A Job That’s Never Started

“All that is gold does not glitter,
Not all those who wander are lost;
The old that is strong does not wither,
Deep roots are not reached by the frost.”

– J. R. R. Tolkein

I had always assumed that the line “Not All Who Wander Are Lost” came from a contrarian mind of the recent past.  I was almost certain the phrase would’ve been penned by a literary giant such as Oscar Wilde.  I was surprised to find that the line came rather from a different kind of literary giant, J. R. R. Tolkein, whose faith rooted him in such a way as to be able to speak about wandering.  I suppose anyone who spends the better part of two decades working on a make-believe story must be quite comfortable exploring something  others might see a waste of time–a wandering.

I feel the need to wander, when it comes to painting and making artwork.  I’m more interested finding something new, something I’ve never seen before, than perfecting an outcome I can already foresee.  One’s strengths become one’s weaknesses.  If you fear or reject the process of setting out to finish something “known”, you may just end up back where you started, having never committed to either exploration or completion.  To quote Tolkein two more times:

“A man that flies from his fear may find that he has only taken a shortcut to meet it.”

“It’s a job that’s never started that takes the longest to finish.”
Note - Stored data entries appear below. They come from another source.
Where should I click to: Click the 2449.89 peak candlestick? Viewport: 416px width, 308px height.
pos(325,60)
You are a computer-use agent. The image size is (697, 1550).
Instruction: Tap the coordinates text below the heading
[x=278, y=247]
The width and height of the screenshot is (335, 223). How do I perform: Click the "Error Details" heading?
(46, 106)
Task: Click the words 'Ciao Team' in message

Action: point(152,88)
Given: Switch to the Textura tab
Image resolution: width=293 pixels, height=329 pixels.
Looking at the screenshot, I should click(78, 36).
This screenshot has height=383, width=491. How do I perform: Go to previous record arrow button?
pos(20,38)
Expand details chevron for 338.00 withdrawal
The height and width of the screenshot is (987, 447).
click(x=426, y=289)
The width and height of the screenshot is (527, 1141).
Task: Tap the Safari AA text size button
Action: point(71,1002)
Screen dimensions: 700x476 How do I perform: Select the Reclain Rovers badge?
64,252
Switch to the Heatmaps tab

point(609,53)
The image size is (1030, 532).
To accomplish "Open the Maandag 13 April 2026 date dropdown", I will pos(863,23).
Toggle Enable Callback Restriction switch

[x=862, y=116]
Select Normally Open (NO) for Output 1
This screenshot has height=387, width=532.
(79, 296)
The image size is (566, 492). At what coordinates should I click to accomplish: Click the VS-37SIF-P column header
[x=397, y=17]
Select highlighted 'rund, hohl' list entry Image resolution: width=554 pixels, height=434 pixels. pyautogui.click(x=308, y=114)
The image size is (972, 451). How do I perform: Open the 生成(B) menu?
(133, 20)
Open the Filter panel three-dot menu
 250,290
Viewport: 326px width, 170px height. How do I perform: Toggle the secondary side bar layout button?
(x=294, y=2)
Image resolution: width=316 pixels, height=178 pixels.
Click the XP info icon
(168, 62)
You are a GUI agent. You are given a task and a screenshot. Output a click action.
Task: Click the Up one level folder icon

Person of the Week | Emil Nolde, German/Danish Expressionist Painter, Woodcut Artist

Born Emil Hansen from Nolde, Germany, in 1867.  At age 35, the artist began referring to himself as Emil Nolde. Having known little about Nolde, I have always admired his German Expressionist sensibilities with form and color whenever I’ve come across his work, whether in museums or art history books. However, having read a bit more about him this month, it is with great concern that I post work by him or any artist whose personal life evidences deeply objectionable viewpoints, even if such viewpoints are little-known or expressed for a short period of time. Please note that the posting of these images in no way condones his political activities or statements documented by historians. For more on his relationship to German Nationalism, see MoMA’s article on the subject. For more on his work, visit his page on Artsy.net. Please excuse lack of titles for certain unknown works.

Emil Nolde1


“Big Windmill” , 1907-1915, Lithograph in three colors on heavy cream wove paper, 19 1/2 × 13 1/4 in




In 1942 Nolde wrote:

There is silver blue, sky blue and thunder blue. Every colour holds within it a soul, which makes me happy or repels me, and which acts as a stimulus. To a person who has no art in him, colours are colours, tones tones…and that is all. All their consequences for the human spirit, which range between heaven to hell, just go unnoticed.[3]